TASK ITEM -> Please write out the listing below again in its exact form.

-=-=-=-=-

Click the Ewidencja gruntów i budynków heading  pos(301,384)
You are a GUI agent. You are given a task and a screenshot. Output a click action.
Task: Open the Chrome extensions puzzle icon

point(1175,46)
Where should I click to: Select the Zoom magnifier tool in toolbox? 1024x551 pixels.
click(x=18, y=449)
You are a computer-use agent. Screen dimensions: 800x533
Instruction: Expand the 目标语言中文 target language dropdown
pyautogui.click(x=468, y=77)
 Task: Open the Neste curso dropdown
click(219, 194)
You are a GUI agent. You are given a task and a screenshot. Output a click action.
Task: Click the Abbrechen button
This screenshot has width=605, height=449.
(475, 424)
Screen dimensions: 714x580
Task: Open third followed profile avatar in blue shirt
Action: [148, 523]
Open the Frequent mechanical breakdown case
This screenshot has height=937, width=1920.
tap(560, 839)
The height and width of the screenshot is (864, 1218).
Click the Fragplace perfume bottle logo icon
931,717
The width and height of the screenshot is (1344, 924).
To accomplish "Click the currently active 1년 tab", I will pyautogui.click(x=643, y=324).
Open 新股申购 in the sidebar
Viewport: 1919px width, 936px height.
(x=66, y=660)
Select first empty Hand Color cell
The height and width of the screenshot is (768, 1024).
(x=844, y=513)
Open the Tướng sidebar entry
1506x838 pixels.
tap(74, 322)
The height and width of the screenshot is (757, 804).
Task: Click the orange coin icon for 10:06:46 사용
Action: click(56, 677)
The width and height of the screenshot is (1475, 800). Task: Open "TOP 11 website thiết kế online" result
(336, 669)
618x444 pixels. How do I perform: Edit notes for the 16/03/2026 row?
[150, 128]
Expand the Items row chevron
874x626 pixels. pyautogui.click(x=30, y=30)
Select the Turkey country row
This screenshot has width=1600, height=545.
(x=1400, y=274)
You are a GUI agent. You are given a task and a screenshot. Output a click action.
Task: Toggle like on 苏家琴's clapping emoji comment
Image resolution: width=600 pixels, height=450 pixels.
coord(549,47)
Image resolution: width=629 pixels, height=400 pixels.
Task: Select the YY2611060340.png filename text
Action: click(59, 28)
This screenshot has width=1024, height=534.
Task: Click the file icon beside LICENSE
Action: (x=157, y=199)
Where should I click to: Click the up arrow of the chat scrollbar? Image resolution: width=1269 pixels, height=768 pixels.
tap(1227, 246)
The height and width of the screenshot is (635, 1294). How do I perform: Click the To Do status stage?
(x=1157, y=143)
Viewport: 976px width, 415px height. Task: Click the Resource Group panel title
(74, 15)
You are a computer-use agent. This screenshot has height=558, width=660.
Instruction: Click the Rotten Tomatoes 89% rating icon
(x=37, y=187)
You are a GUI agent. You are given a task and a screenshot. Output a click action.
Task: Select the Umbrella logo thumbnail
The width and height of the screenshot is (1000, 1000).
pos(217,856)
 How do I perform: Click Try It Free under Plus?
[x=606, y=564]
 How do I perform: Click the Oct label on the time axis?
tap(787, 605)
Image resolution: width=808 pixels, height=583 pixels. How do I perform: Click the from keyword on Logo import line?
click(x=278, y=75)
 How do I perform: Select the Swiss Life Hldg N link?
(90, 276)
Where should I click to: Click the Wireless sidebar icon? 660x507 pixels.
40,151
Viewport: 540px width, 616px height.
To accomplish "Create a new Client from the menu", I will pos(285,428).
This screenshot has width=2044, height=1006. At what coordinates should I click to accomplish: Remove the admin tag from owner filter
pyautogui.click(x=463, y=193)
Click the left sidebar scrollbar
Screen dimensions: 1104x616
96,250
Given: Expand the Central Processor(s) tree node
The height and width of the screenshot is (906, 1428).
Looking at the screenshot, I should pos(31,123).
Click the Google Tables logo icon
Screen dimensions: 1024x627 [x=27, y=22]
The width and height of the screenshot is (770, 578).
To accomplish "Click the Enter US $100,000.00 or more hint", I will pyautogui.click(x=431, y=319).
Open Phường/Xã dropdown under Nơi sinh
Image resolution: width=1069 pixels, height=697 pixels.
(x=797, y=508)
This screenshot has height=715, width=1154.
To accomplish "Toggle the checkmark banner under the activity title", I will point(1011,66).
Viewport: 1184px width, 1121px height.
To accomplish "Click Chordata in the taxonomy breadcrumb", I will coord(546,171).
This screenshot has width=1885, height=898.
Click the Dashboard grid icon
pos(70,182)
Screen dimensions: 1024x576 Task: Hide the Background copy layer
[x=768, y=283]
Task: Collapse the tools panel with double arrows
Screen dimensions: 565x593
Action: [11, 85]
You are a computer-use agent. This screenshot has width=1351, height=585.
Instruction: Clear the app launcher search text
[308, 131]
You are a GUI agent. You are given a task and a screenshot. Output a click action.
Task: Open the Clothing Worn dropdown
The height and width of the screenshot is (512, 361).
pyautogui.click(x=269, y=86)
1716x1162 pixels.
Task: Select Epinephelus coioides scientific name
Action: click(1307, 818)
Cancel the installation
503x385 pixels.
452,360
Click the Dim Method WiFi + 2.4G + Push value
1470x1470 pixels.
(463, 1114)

-=-=-=-=-

TASK RESULT ->
Click the Ewidencja gruntów i budynków heading  pos(301,384)
You are a GUI agent. You are given a task and a screenshot. Output a click action.
Task: Open the Chrome extensions puzzle icon

point(1175,46)
Where should I click to: Select the Zoom magnifier tool in toolbox? 1024x551 pixels.
click(x=18, y=449)
You are a computer-use agent. Screen dimensions: 800x533
Instruction: Expand the 目标语言中文 target language dropdown
pyautogui.click(x=468, y=77)
 Task: Open the Neste curso dropdown
click(219, 194)
You are a GUI agent. You are given a task and a screenshot. Output a click action.
Task: Click the Abbrechen button
This screenshot has width=605, height=449.
(475, 424)
Screen dimensions: 714x580
Task: Open third followed profile avatar in blue shirt
Action: [148, 523]
Open the Frequent mechanical breakdown case
This screenshot has height=937, width=1920.
tap(560, 839)
The height and width of the screenshot is (864, 1218).
Click the Fragplace perfume bottle logo icon
931,717
The width and height of the screenshot is (1344, 924).
To accomplish "Click the currently active 1년 tab", I will pyautogui.click(x=643, y=324).
Open 新股申购 in the sidebar
Viewport: 1919px width, 936px height.
(x=66, y=660)
Select first empty Hand Color cell
The height and width of the screenshot is (768, 1024).
(x=844, y=513)
Open the Tướng sidebar entry
1506x838 pixels.
tap(74, 322)
The height and width of the screenshot is (757, 804).
Task: Click the orange coin icon for 10:06:46 사용
Action: click(56, 677)
The width and height of the screenshot is (1475, 800). Task: Open "TOP 11 website thiết kế online" result
(336, 669)
618x444 pixels. How do I perform: Edit notes for the 16/03/2026 row?
[150, 128]
Expand the Items row chevron
874x626 pixels. pyautogui.click(x=30, y=30)
Select the Turkey country row
This screenshot has width=1600, height=545.
(x=1400, y=274)
You are a GUI agent. You are given a task and a screenshot. Output a click action.
Task: Toggle like on 苏家琴's clapping emoji comment
Image resolution: width=600 pixels, height=450 pixels.
coord(549,47)
Image resolution: width=629 pixels, height=400 pixels.
Task: Select the YY2611060340.png filename text
Action: click(59, 28)
This screenshot has width=1024, height=534.
Task: Click the file icon beside LICENSE
Action: (x=157, y=199)
Where should I click to: Click the up arrow of the chat scrollbar? Image resolution: width=1269 pixels, height=768 pixels.
tap(1227, 246)
The height and width of the screenshot is (635, 1294). How do I perform: Click the To Do status stage?
(x=1157, y=143)
Viewport: 976px width, 415px height. Task: Click the Resource Group panel title
(74, 15)
You are a computer-use agent. This screenshot has height=558, width=660.
Instruction: Click the Rotten Tomatoes 89% rating icon
(x=37, y=187)
You are a GUI agent. You are given a task and a screenshot. Output a click action.
Task: Select the Umbrella logo thumbnail
The width and height of the screenshot is (1000, 1000).
pos(217,856)
 How do I perform: Click Try It Free under Plus?
[x=606, y=564]
 How do I perform: Click the Oct label on the time axis?
tap(787, 605)
Image resolution: width=808 pixels, height=583 pixels. How do I perform: Click the from keyword on Logo import line?
click(x=278, y=75)
 How do I perform: Select the Swiss Life Hldg N link?
(90, 276)
Where should I click to: Click the Wireless sidebar icon? 660x507 pixels.
40,151
Viewport: 540px width, 616px height.
To accomplish "Create a new Client from the menu", I will pos(285,428).
This screenshot has width=2044, height=1006. At what coordinates should I click to accomplish: Remove the admin tag from owner filter
pyautogui.click(x=463, y=193)
Click the left sidebar scrollbar
Screen dimensions: 1104x616
96,250
Given: Expand the Central Processor(s) tree node
The height and width of the screenshot is (906, 1428).
Looking at the screenshot, I should pos(31,123).
Click the Google Tables logo icon
Screen dimensions: 1024x627 [x=27, y=22]
The width and height of the screenshot is (770, 578).
To accomplish "Click the Enter US $100,000.00 or more hint", I will pyautogui.click(x=431, y=319).
Open Phường/Xã dropdown under Nơi sinh
Image resolution: width=1069 pixels, height=697 pixels.
(x=797, y=508)
This screenshot has height=715, width=1154.
To accomplish "Toggle the checkmark banner under the activity title", I will point(1011,66).
Viewport: 1184px width, 1121px height.
To accomplish "Click Chordata in the taxonomy breadcrumb", I will coord(546,171).
This screenshot has width=1885, height=898.
Click the Dashboard grid icon
pos(70,182)
Screen dimensions: 1024x576 Task: Hide the Background copy layer
[x=768, y=283]
Task: Collapse the tools panel with double arrows
Screen dimensions: 565x593
Action: [11, 85]
You are a computer-use agent. This screenshot has width=1351, height=585.
Instruction: Clear the app launcher search text
[308, 131]
You are a GUI agent. You are given a task and a screenshot. Output a click action.
Task: Open the Clothing Worn dropdown
The height and width of the screenshot is (512, 361).
pyautogui.click(x=269, y=86)
1716x1162 pixels.
Task: Select Epinephelus coioides scientific name
Action: click(1307, 818)
Cancel the installation
503x385 pixels.
452,360
Click the Dim Method WiFi + 2.4G + Push value
1470x1470 pixels.
(463, 1114)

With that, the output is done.